Still, he’s not going to be deterred. He’s fairly sure that the Potters’ emigration to Mongolia in his previous life was motivated in part by the series of humiliations James suffered at Hogwarts—and, of course, his subsequent expulsion. Without those factors, they should revert to their usual decision of moving to Godric’s Hollow, and so Severus dutifully travels to their home in the early afternoon of the 31st of October, 1981, armed with three tickets to Buenos Aires and a (hopefully) convincing cover story.
The house is empty.
Shit.
He waits all night, just in case, but nobody turns up, and when news of Lily’s death in a small cottage on the Isle of Wight reaches the Order the next morning, he spends the customary two days getting really drunk and crying and then returns to Hogwarts to continue with Project Horcrux.
So: Off to the cave with Albus Dumbledore. Keep an eye on him while he drinks the cursed water (and then ‘while Snape pours the last of the cursed water into his mouth’, which feels extremely grim and more than a bit cruel). Blast fire at the Inferi while the two of them escape. Retrieve Horcrux—
Correction: Retrieve fake Horcrux. Fuck. Fuck .

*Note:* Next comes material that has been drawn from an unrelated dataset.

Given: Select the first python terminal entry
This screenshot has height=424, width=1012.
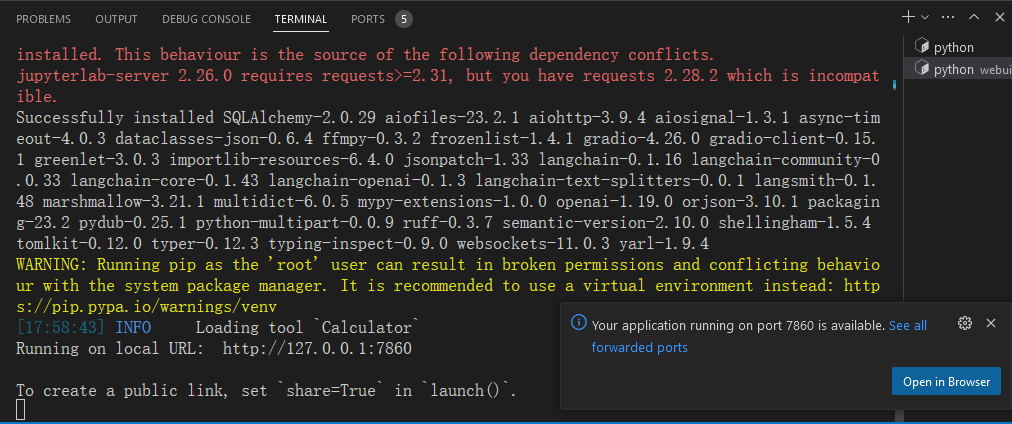Looking at the screenshot, I should 953,47.
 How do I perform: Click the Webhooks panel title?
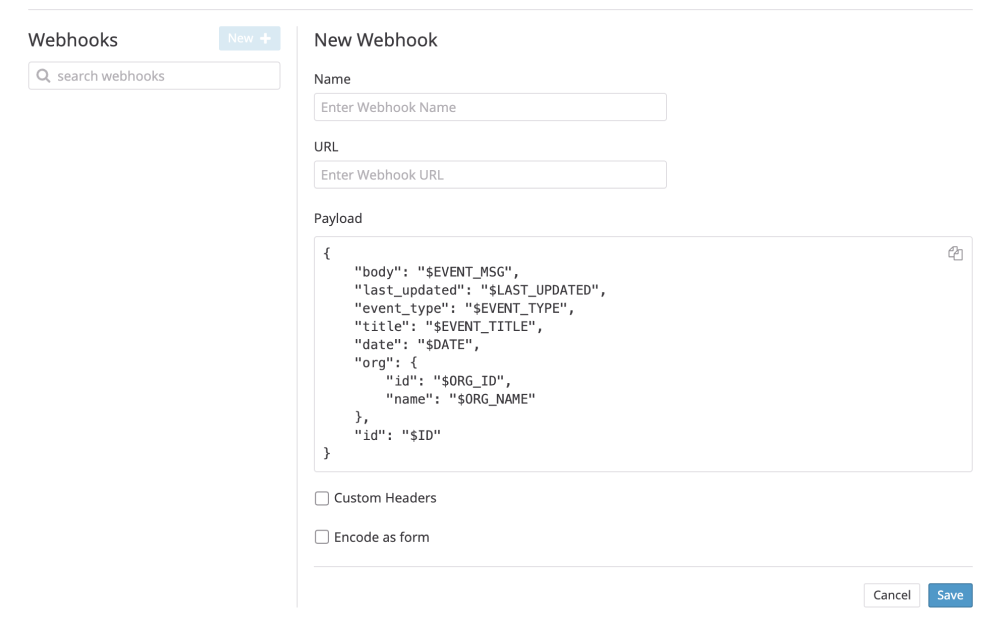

On the upside, the note inside strongly implies that whoever stole the Horcrux also intended to destroy it, so Snape puts that aside and concentrates on trying to tease out Dumbledore’s theories of where the others are—and, while he’s at it, who the secret-keeper was for Lily’s location, because damned if he could work out how Voldemort found it out without Peter Pettigrew in the picture.
It is not until a stray Revelio hits auror Alastor Moody, revealing him to be Bellatrix Lestrange in a polyjuice disguise, that Snape starts to genuinely believe the universe is conspiring against him.
Fortunately, the seizure of Bellatrix’s personal assets by the Ministry, and the subsequent return of Helga Hufflepuff’s cup to Hogwarts (and its “accidental” destruction by Fiendfyre shortly afterwards) provides Snape with a new and valuable clue. It takes him two years, but he finally locates Ravenclaw’s Diadem in the Room of Requirement, and—after establishing that Godric Gryffindor’s sword is not, in fact, a Horcrux—he turns his attention to the last two known Horcruxes: the locket, and the diary.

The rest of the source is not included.